Figure 1 is a sectional view of a conventional sliding vane compressor, and Figure 2 is an embodiment of the present invention.
A cross-sectional view of a vane type compressor. Figures 3A to 3F are explanatory diagrams showing the inflow state of refrigerant into each blade chamber during the suction stroke. Figure 4 is a θ-Va characteristic: vane chamber volume versus vane travel angle: Va Figure 5 is a graph showing the suction effective area: a versus vane running angle, Figure 6 is a graph of blade chamber pressure: θ-Pa characteristics versus vane running angle, and Figure 7 is a graph of pressure drop rate versus rotation speed: A graph of ω-η _p , FIG. 8 is a graph of blade chamber pressure: θ-Pa versus vane running angle, FIG. 9 is a diagram showing an actual method of measuring the effective suction area, and FIG. 10 is another embodiment of the present invention. FIG. 2 is a front sectional view of the compressor. 11...Cylinder, 14...Vane, 16...

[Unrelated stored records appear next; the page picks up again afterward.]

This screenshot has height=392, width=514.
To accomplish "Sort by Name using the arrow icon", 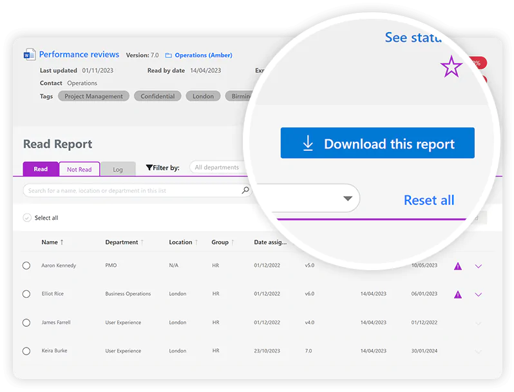I will [x=62, y=242].
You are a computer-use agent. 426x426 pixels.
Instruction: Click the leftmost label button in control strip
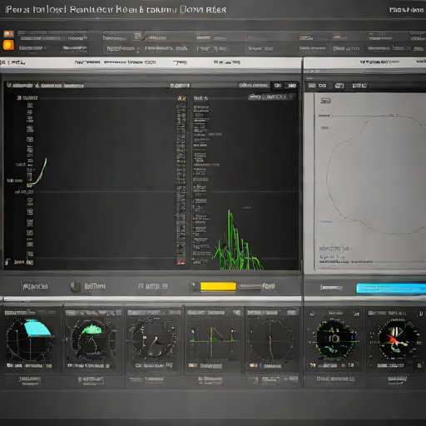pyautogui.click(x=35, y=286)
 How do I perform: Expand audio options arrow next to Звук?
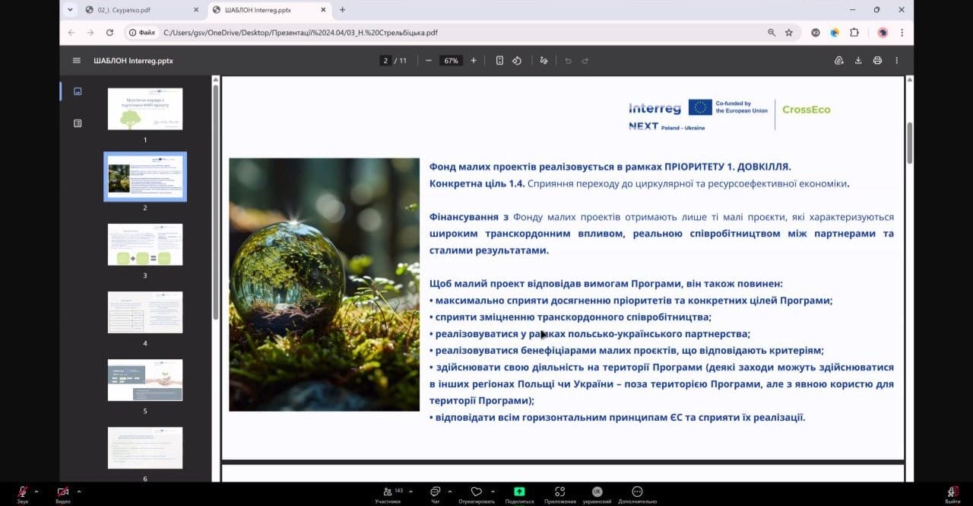click(x=36, y=492)
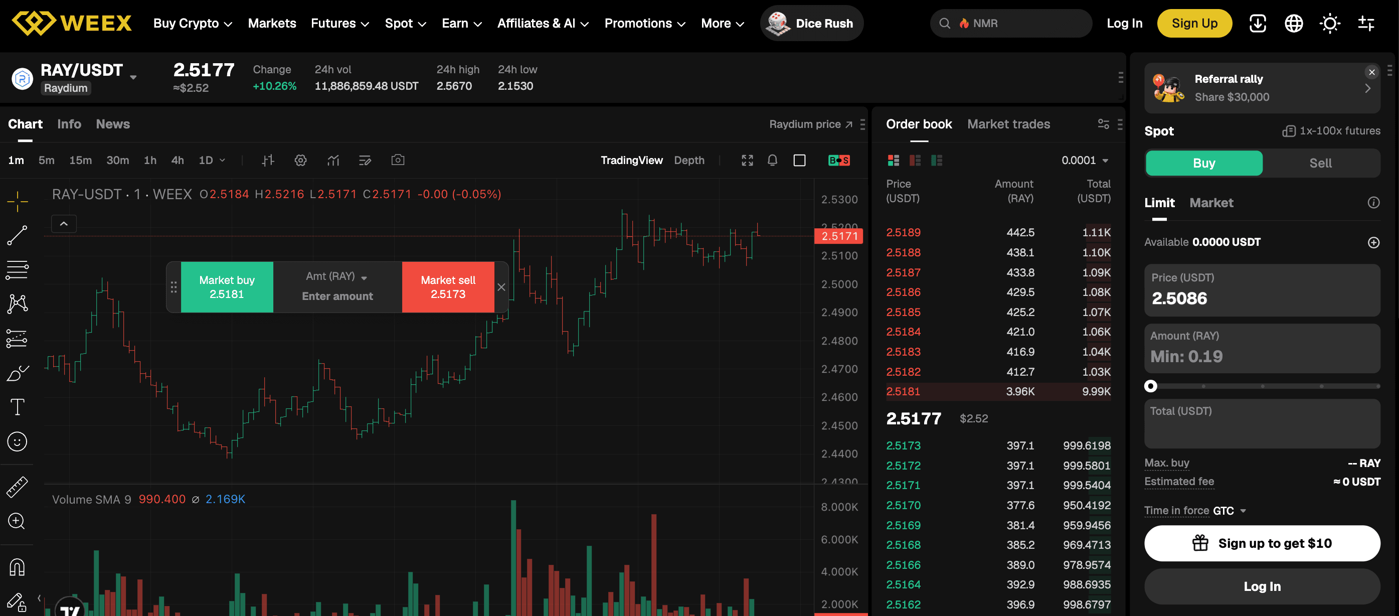Toggle the B/S trade markers
Viewport: 1399px width, 616px height.
[839, 160]
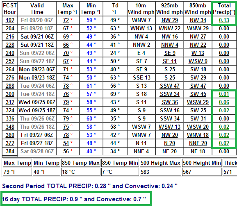The width and height of the screenshot is (237, 207).
Task: Open 850mb wind NNE 20 link
Action: pos(198,143)
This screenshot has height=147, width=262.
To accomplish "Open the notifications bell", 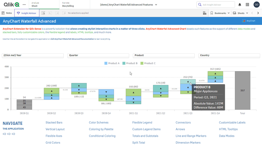I will coord(240,5).
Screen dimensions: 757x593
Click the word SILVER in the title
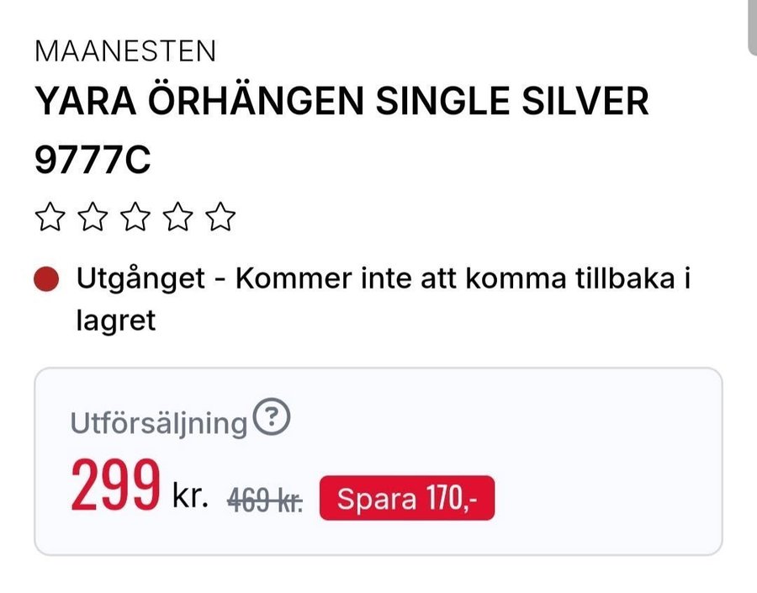585,101
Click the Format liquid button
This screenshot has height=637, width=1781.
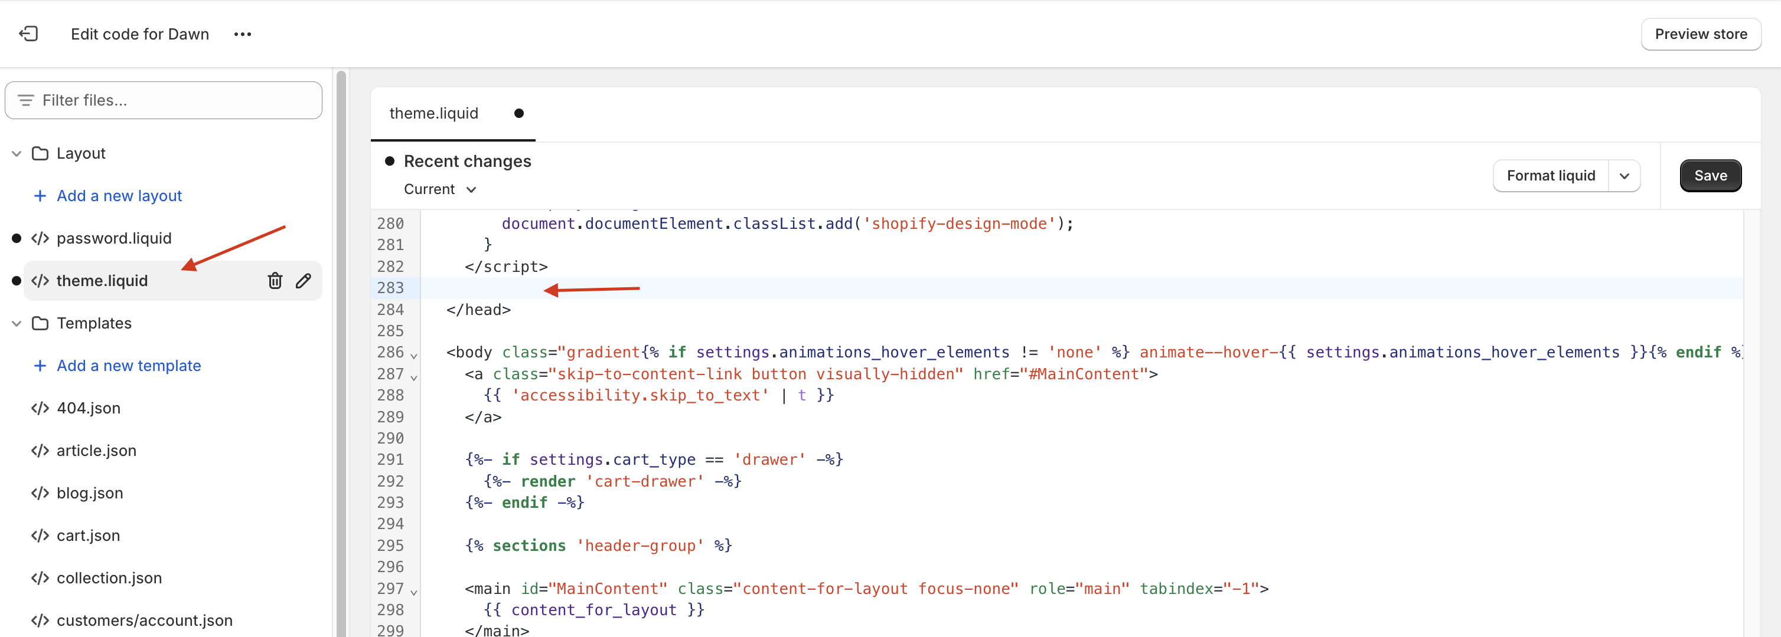[x=1550, y=176]
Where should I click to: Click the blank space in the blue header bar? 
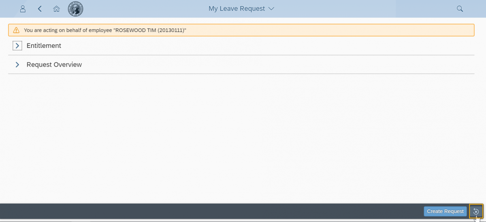365,9
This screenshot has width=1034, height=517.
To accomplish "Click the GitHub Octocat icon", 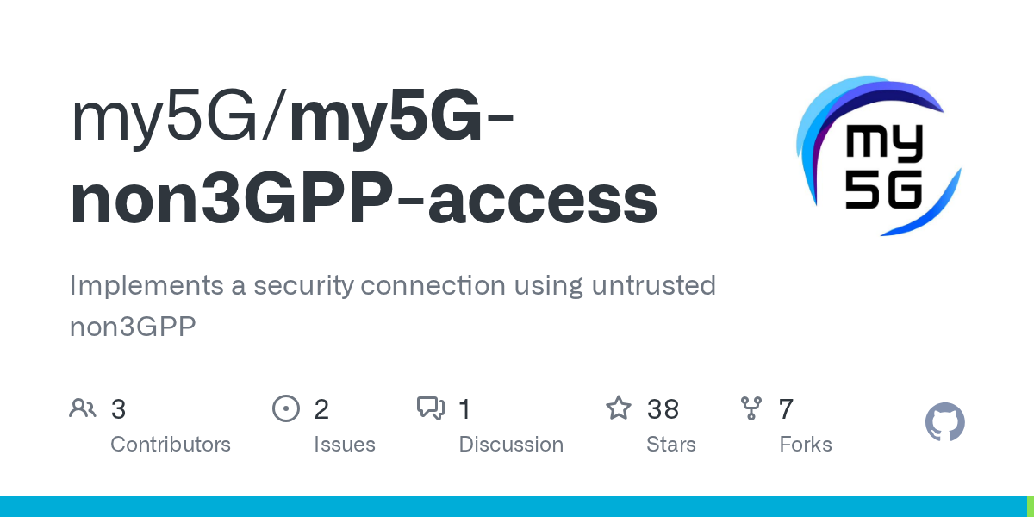I will pos(944,422).
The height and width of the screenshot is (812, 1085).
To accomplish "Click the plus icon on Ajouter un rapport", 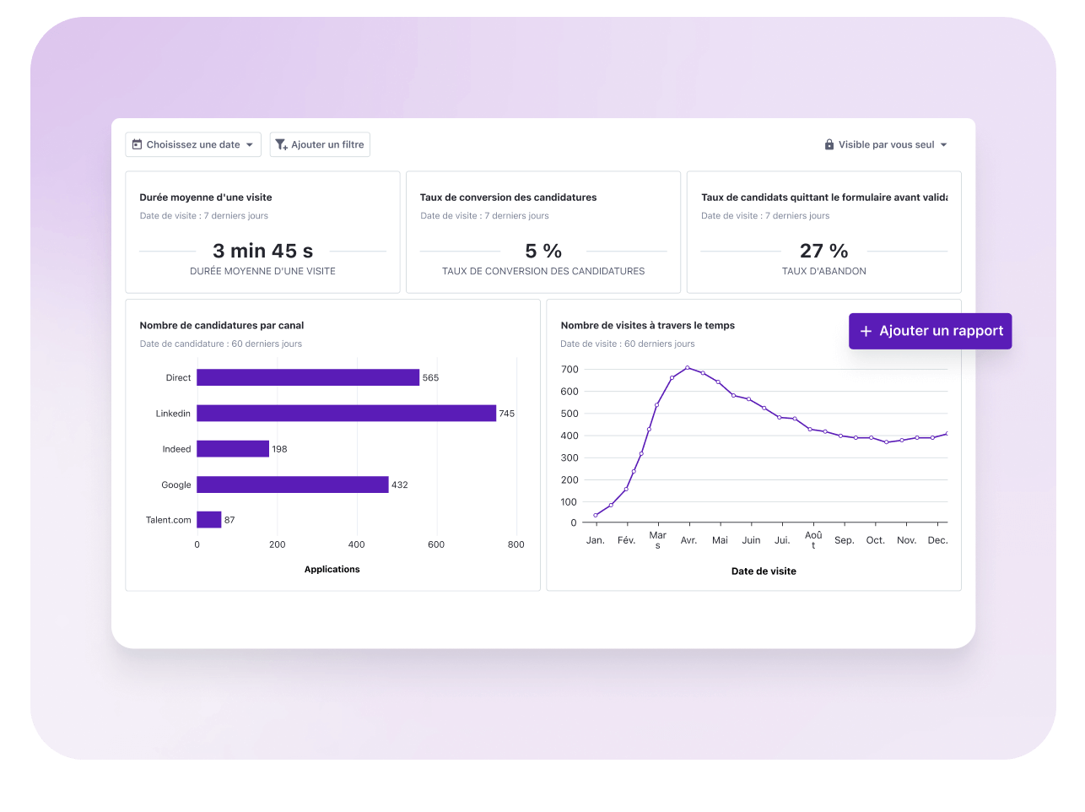I will [866, 332].
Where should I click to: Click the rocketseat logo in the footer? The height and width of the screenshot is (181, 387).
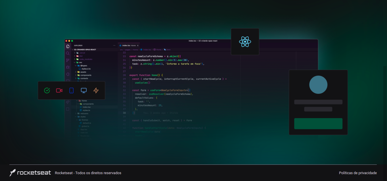30,173
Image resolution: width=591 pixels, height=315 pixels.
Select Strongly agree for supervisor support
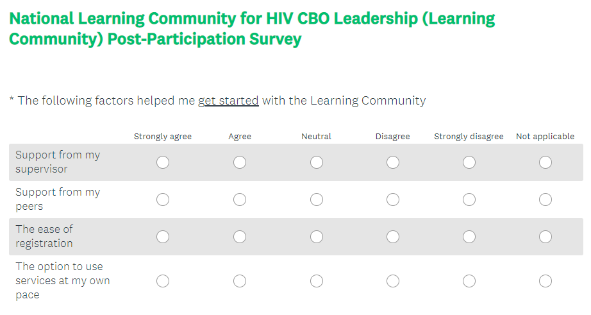coord(163,162)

Rotor, 17... Suction hole, 18... Suction groove.

Claims (1)

[Claims] 1. A compressor that suppresses refrigeration capacity during high-speed operation by utilizing suction loss in which the pressure in the blade chamber during the suction stroke is lower than the refrigerant supply source pressure,
A rotor in which three or more vanes are slidably provided, a cylinder accommodating the rotor and the vanes, and a blade chamber fixed to both sides of the cylinder and formed by the vanes, the rotor, and the cylinder. A blade chamber that is composed of a side plate that seals a space on its side, and a suction hole and a discharge hole that are flow paths that communicate the blade chamber with the outside, and whose volume increases as the rotor rotates. In a compressor in which the vanes are arranged so that two vanes are always formed adjacent to each other, the suction hole is formed by opening into the first blade chamber where the suction stroke ends first, and the first blade A suction groove for supplying refrigerant only through the first blade chamber to a second blade chamber adjacent to the chamber and in the suction stroke is formed in the cylinder or the side plate, and the suction hole and the suction groove are connected to each other. A vane compressor that is formed independently without communication.